On a recent episode of his exceptional podcast Revisionist History, journalist Malcolm Gladwell was discussing why country music embraces sadness while rock n’roll tended toward generalism in songwriting. Gladwell’s point was to emphasize the awe-inspiring power of music, especially sad music like that of his other subject on the show, the so-called “King of Tears,” songwriter Bobby Braddock. Braddock is the powerhouse behind such songs as "D.I.V.O.R.C.E" and "He Stopped Loving Her Today," heavily featured on Gladwell’s show.

However, as Gladwell was praising the specificity of emotion that he argues is why Country music can embrace deeper emotions than rock n’roll, Gladwell used Little Richard’s "Tutti Frutti" as a punching bag. This is where Mr. Gladwell and I respectfully part ways. Gladwell spoke of the song dismissively as he pointed out the song’s place on Rolling Stone’s list of the 100 Greatest Songs Ever Written. I can understand Gladwell’s point, to a point. From a lyrical perspective, "Tutti Frutti" is something close to gibberish. That said, to just look at the lyrics is to divorce "Tutti Frutti" and its creator Little Richard from their historic context, the context that truly makes the song iconic and places it among the greats.

Little Richard was struggling for hits in 1955. After 4 years with tiny Peacock Records, an off-shoot of RCA, he’d been stuck on the so-called Chitlin Circuit of tiny black-owned nightclubs in the south. Little Richard was frustrated and with Peacock seemingly unable to break his records, Richard reached out to tiny, New Orleans recording unit Specialty Records. It was with Specialty Records in 1955 where Richard teamed with songwriter Dorothy Labostrie to rewrite a dirty little ditty that Richard had been performing on the road into something that could be embraced by radio.

The result was "Tutti Frutti," a song that when Little Richard sang it in clubs was filthy as all get out but when paired with new, radio friendly lyrics from Dorothy Labostrie, a Black woman writing a hit song in 1955 by the way, it became immediately iconic. Richard’s frantic piano, the strings and horns forming a rhythm that combined gospel, the blues, and boogie woogie, slowing the rhythm just slightly and suddenly it created the template for all of the rock n’roll that came after it.

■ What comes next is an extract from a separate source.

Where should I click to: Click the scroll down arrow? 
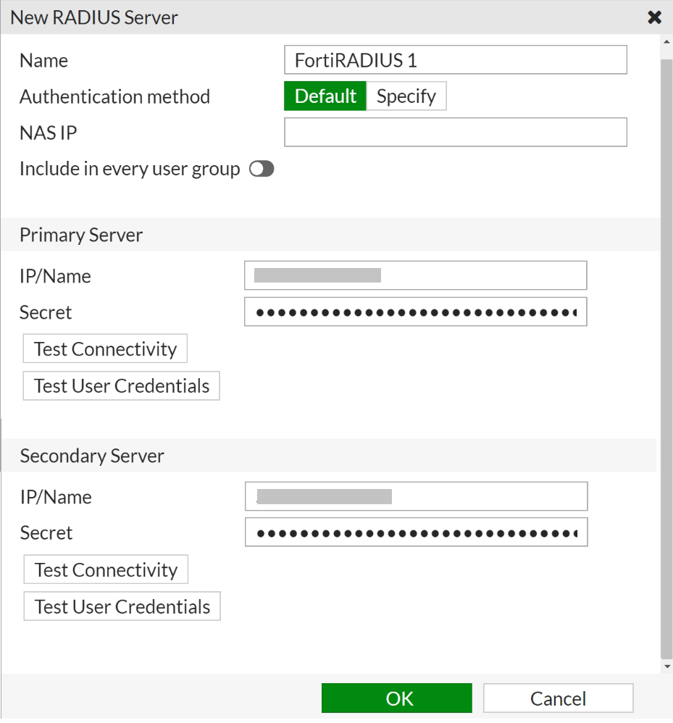(x=666, y=666)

Then take the man himself, the flamboyant Little Richard. Here was this outlandish, loud, boisterous black man in 1956 becoming rich and famous while fighting the tides of racial oppression, that’s not to mention his remarkable sexual repression that led him to be married in 1962 though admitting later that he’d always known he was gay. Little Richard rejected any attempt to canonize him for his racial or sexual boundary pushing, he retreated from the spotlight during the civil rights era but that doesn’t lessen the impact of "Tutti Frutti."

"Tutti Frutti" is iconic for the seminal fact that a Black man in 1956 invented the sound that came to define generations that came after it. Everyone from Elvis Presley to The Platters, The Beatles to Motown, owe a debt to "Tutti Frutti" for that song busting the boundaries of the staid, stale, big band music of its day and opening the door for fellow game changers such as Chuck Barry and, as I mentioned, Elvis Presley who loved the song so much, he covered it on record and in concert.

Yes, Mr. Gladwell, you can dismiss the odd, bordering on bizarre, lyrics, but you cannot dismiss the context. "Tutti Frutti" belongs on every list of every important song ever recorded. This seemingly trifle of a ditty blew the doors off of the music industry and shaped generations of music to come for people of all races and his outrageous style influenced millions more. If you want to be pedantic and complain simply about the lyrics, I will agree, it’s no triumph of lyricism, though it is undeniably joyous. It is the context of history that makes "Tutti Frutti" one of the single greatest and most important songs ever recorded.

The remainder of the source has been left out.